### What the task requires:
The result should hold only the lines from the one with "Select Pages with Chrome Issues" through the final line of the data below, transcribed exactly, pictures left out.

### Records to use:
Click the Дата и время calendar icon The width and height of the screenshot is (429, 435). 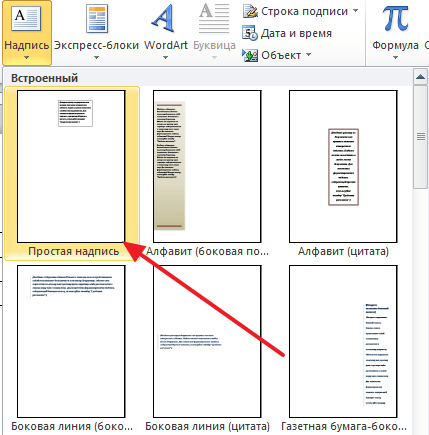[x=250, y=33]
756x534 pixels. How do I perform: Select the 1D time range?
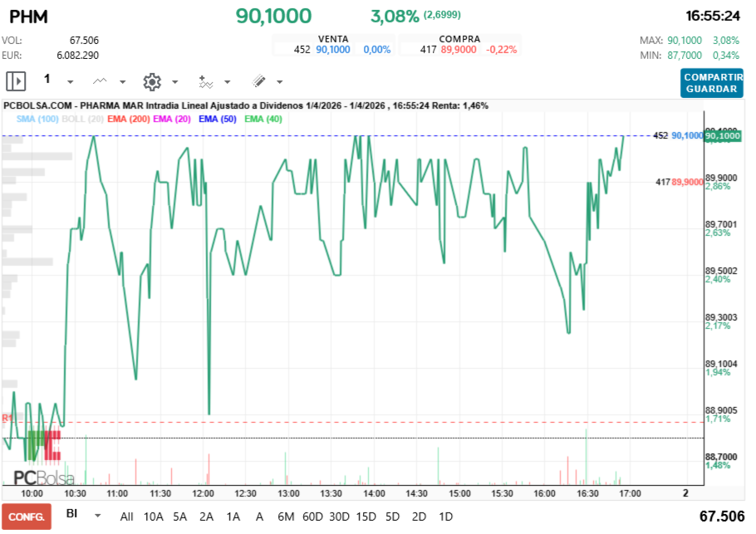[445, 517]
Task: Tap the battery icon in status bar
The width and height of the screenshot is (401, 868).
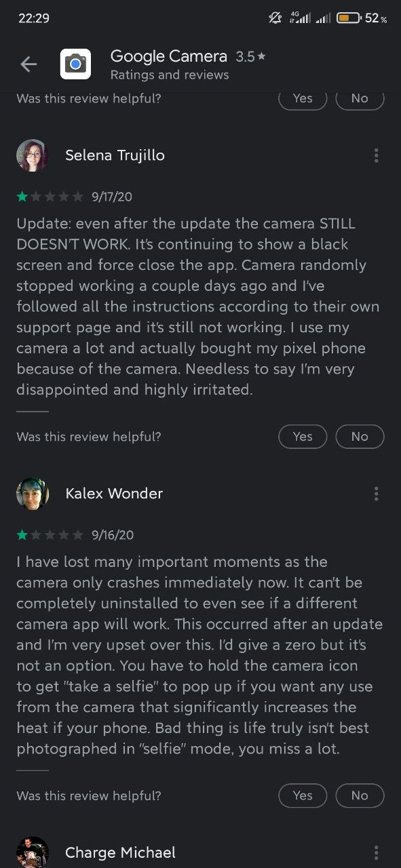Action: 349,18
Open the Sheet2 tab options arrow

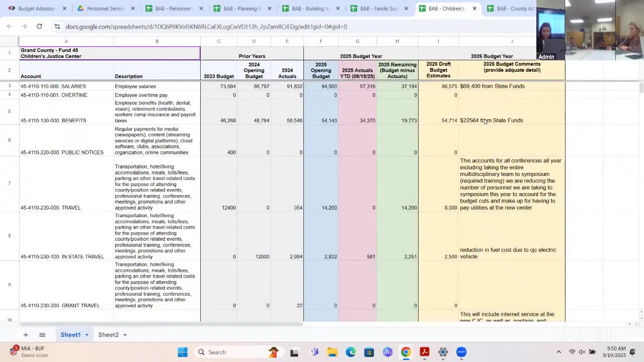coord(124,334)
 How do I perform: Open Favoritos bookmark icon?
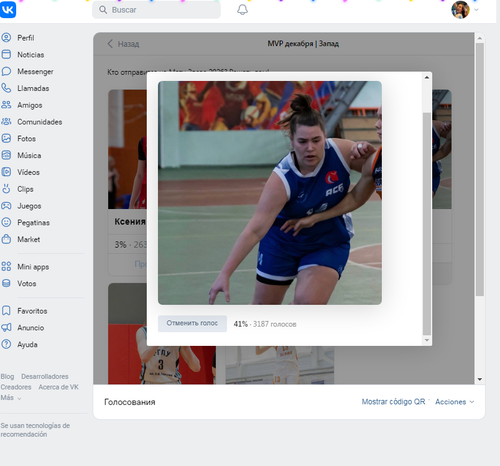(6, 311)
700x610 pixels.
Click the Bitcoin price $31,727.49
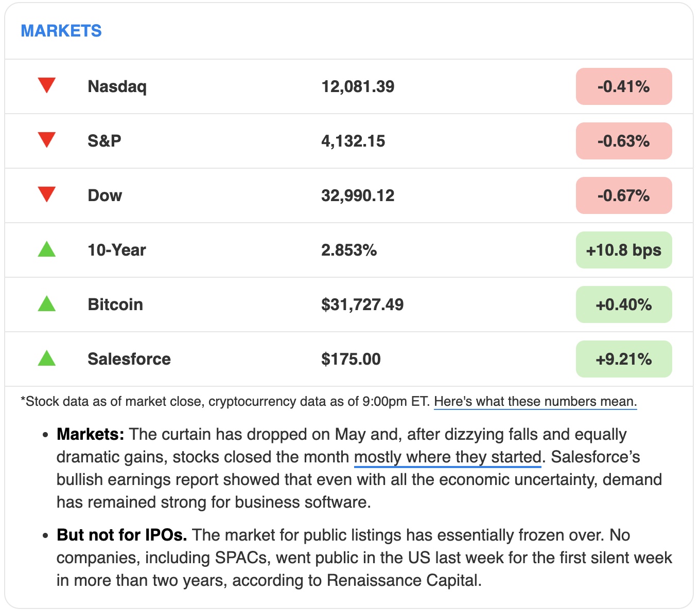362,304
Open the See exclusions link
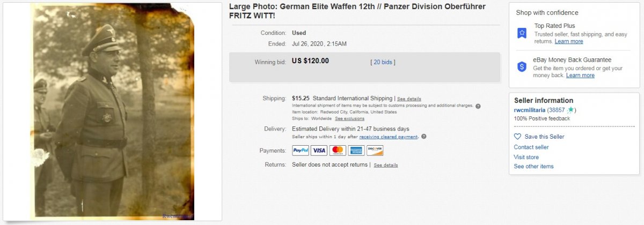The width and height of the screenshot is (644, 225). [x=350, y=118]
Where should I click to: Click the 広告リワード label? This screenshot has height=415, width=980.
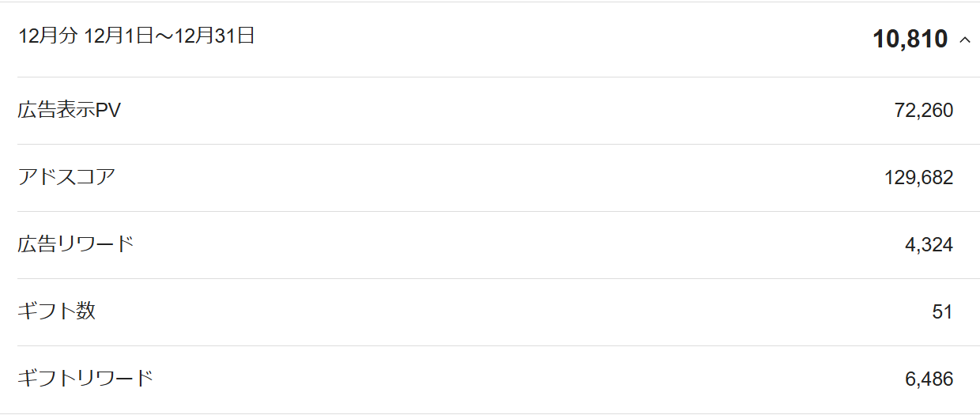[76, 244]
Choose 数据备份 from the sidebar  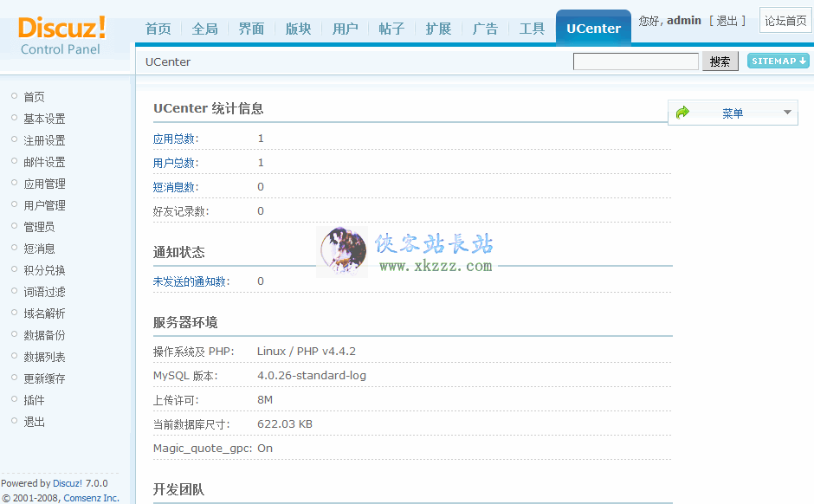pyautogui.click(x=44, y=335)
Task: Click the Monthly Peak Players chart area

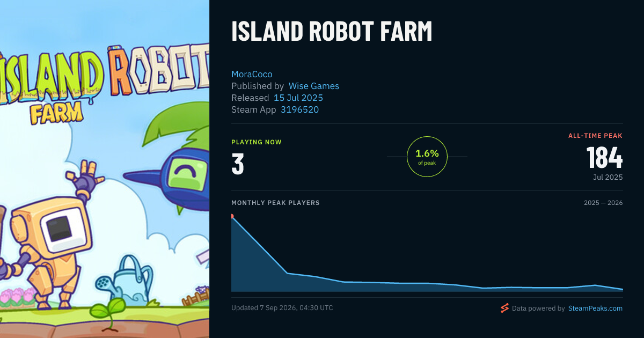Action: 427,253
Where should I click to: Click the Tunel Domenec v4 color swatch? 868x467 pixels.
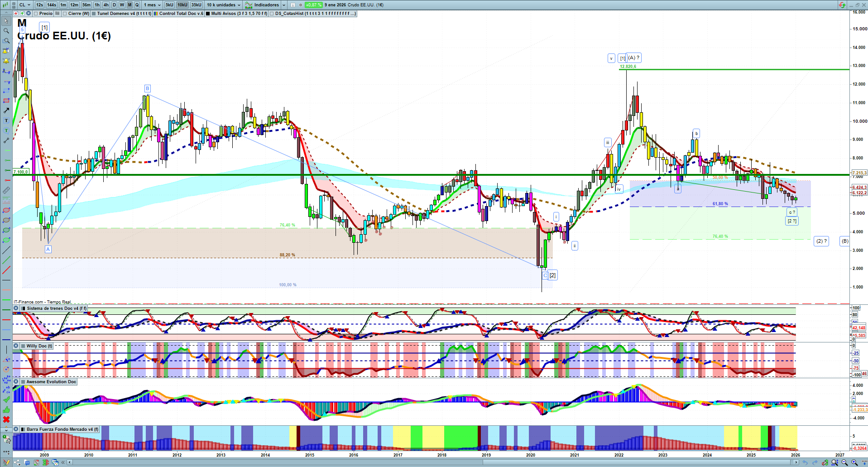pos(94,14)
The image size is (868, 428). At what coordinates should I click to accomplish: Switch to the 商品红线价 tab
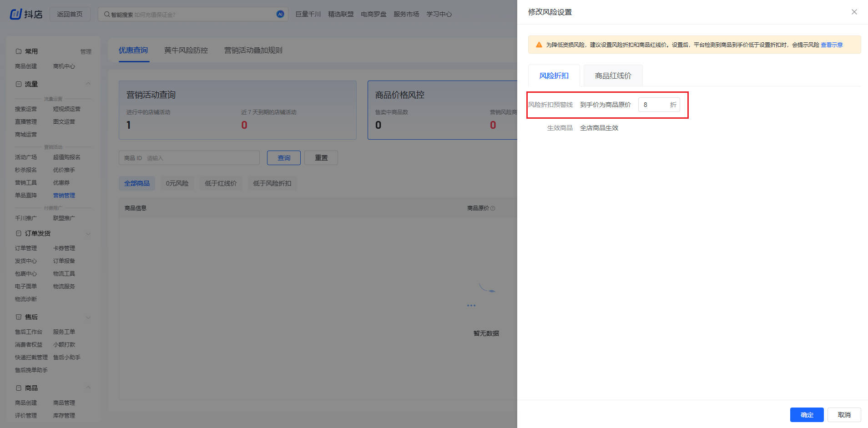pyautogui.click(x=613, y=76)
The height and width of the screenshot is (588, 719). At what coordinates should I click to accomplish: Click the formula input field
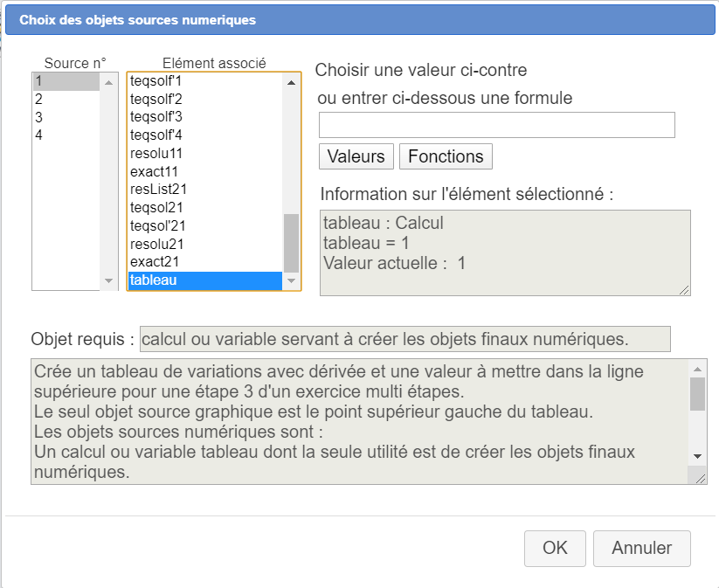(x=496, y=125)
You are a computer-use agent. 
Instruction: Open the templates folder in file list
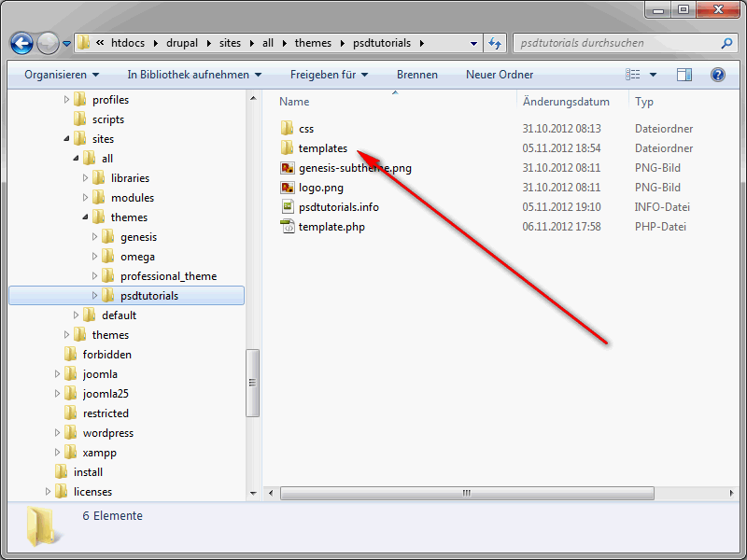(322, 148)
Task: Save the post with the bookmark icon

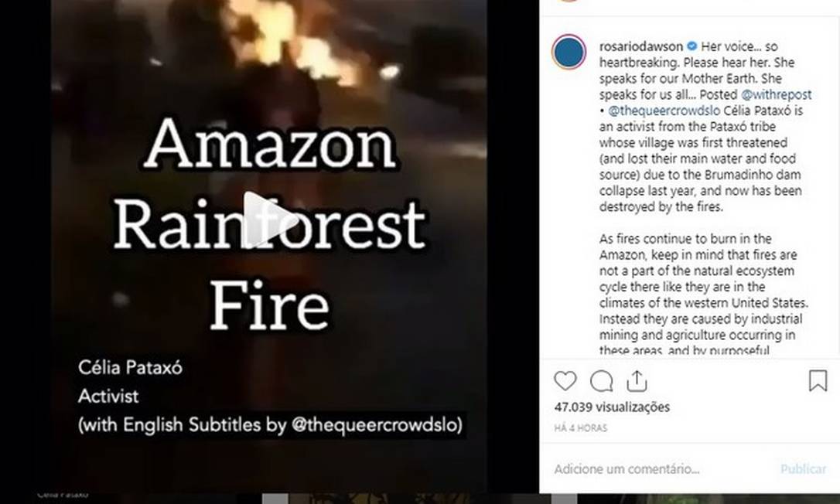Action: (x=818, y=381)
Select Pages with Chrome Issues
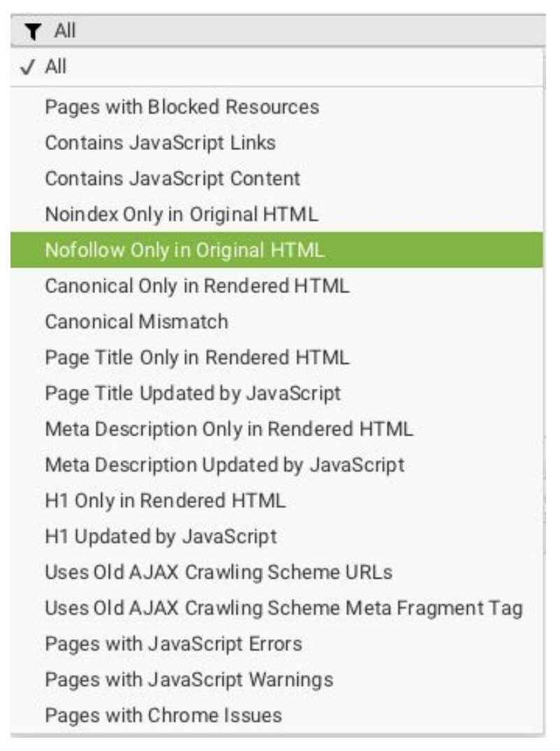This screenshot has width=560, height=751. [277, 715]
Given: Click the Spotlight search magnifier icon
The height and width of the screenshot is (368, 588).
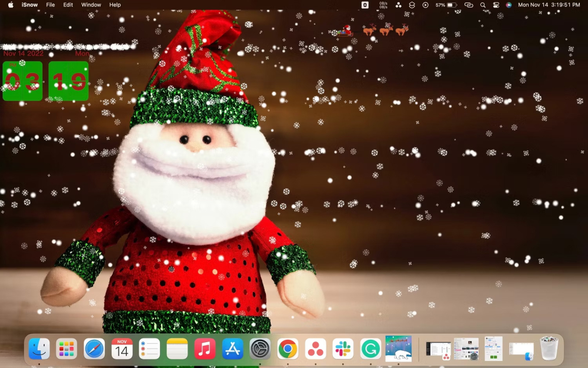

### Task output:
Select Pages with Chrome Issues
This screenshot has width=560, height=751. [277, 715]
Given: Click the Spotlight search magnifier icon
The height and width of the screenshot is (368, 588).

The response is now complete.